### What is being asked
What is the number of lines in the records below holding the string "Google"? Reply with it and nothing else.

### Supplied data

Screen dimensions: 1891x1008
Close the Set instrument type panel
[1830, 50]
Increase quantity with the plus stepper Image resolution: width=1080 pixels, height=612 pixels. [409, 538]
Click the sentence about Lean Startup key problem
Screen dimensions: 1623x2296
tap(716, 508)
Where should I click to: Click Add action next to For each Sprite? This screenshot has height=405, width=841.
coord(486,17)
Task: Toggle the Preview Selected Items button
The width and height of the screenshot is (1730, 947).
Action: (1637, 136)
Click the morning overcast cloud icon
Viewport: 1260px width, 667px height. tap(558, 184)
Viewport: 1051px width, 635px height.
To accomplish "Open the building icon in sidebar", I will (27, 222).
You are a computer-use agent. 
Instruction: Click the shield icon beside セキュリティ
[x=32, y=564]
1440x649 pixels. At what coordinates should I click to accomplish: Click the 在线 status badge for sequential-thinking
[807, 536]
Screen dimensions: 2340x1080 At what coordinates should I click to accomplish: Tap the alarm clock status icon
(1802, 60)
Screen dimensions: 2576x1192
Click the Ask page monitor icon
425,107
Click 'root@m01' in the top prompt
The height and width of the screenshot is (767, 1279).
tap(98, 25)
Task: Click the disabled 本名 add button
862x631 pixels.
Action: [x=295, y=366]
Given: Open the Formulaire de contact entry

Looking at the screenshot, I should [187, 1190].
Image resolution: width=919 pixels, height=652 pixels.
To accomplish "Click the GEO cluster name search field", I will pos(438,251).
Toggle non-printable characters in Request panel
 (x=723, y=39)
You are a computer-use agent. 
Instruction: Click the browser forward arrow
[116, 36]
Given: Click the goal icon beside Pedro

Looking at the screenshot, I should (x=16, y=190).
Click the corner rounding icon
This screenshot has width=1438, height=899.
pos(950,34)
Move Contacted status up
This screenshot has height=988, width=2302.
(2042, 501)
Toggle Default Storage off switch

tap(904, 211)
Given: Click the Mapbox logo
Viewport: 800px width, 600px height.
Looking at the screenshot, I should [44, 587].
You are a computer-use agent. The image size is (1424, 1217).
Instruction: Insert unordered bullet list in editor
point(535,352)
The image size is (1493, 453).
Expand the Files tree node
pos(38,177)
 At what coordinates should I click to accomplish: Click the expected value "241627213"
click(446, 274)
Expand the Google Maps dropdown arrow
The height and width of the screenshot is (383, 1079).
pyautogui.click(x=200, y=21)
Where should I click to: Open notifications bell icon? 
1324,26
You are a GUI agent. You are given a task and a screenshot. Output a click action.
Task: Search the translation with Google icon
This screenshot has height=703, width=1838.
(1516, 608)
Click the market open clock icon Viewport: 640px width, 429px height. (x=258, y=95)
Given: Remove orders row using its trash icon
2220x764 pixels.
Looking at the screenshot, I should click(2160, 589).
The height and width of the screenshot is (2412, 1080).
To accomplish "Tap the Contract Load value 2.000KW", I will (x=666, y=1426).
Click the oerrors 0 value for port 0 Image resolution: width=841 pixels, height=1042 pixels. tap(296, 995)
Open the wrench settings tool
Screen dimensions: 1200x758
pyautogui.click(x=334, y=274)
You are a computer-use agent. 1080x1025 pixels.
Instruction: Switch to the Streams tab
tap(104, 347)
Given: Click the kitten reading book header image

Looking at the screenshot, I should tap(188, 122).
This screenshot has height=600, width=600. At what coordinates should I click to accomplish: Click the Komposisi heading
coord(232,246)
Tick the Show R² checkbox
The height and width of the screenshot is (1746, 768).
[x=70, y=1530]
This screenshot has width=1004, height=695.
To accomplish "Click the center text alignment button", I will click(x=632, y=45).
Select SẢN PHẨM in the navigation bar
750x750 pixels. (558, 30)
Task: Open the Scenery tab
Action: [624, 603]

### Task response
2